I was annoyed that park mom was forcing social contact on me, but we quickly started talking, and before I knew it an hour had gone by. Teething destroys their world too, she can't cook dinner either when her husband isn't home to wrangle the baby screaming for attention, and her daughter is also a perfect angel when her husband watches her. Her daughter was wearing snow boots because it wasn't worth the fight, and I chimed in that Gracie was wearing a warm sweater on an almost 80 degree day for the same reason. We even have the same stroller. I felt like I had found my soulmate. She invited us to her house to play that afternoon but we couldn't make it. I realized as we got home that I never even got her name. It's my main mission in life to track her down again, because she is the kind of mom I need in my life. Thank you, park lady, for not leaving me alone even though that's all I wanted. I get by with a little help from my friends who force themselves upon me.
Because we are extremely social people, Gracie and I went to the zoo with a friend and her son yesterday morning. Gracie loves this little boy and his wagon that she gets to ride in. I love that I get some fresh air, exercise, and I get to chat with a mom I get along with really well. I don't leave my house for just anyone.
The thing I never realized about the zoo until I went on a weekday last fall is that it's the SAHM's paradise. There are more strollers in the zoo than in all the Babies R Us' in the world combined. It's the one place where I always feel like I reach peak mom mode. I'm wearing Nikes with my denim shorts which is something I never do, my hair is in a crazy bun, I'm rotating sippy cups, pointing at animals, digging applesauce pouches and snack cups out from under the stroller, smothering sunscreen, looking for shade, and answering the same question over and over. "Yes, we're going to see the kangaroos. Yes, we're almost to the kangaroos. Yes, it's a kangaroo. Yes, you can see the kangaroos. Yes, we'll be there in a minute---here, eat some crackers." The zoo is educational, screen-free, outdoors, and it is guaranteed to exhaust your kids, therefore ensuring an excellent afternoon nap. The catch is, according to my Fitbit, you have to push a stroller approximately 4 miles in the hot sun. And that is exactly why I'm eating Trader Joe's sea salt brownie bites while writing this post.
Speaking of an educational zoo experience, I was harshly corrected by an elderly woman volunteering in the gorilla exhibit. I very much know the difference between a gorilla and a monkey, but my 2 year old does not, nor does she care. They're all monkeys to her, and since we were all tired and getting hungry, I didn't think she needed to be corrected.
"Yes Gracie, it's a very big monkey!"
"Ma'am, that is a GORILLA. That is not a monkey!
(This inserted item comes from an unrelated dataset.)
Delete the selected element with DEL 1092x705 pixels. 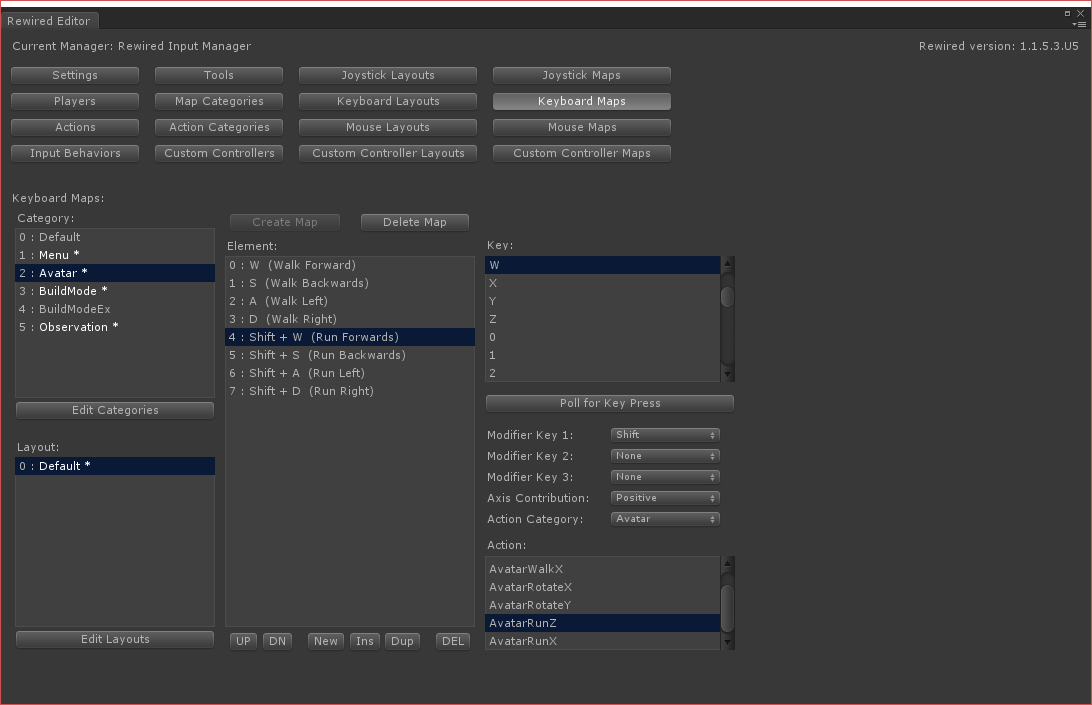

Do not call it a monkey!"
"Sorry, I know it's a gorilla, but my daughter doesn't understand the difference."
She then launched into a lecture on the difference between the two. She was so firm, I was waiting for her to yell at Gracie for not taking notes. I made sure to loudly refer to the gorilla as a gorilla thereafter and was sternly warned again not to ever call it a monkey. As defensive as she was, you would've thought Gracie was trying to protect her crackers from the unwanted advances of her fellow playground patrons.
Later that afternoon, I let Gracie watch a little Finding Dory since she was still talking about fish she saw at the zoo. She pointed to the seal in the movie and called it a polar bear, so I think we have bigger fish to fry (no pun intended) before we set our sights on learning to differ between primates.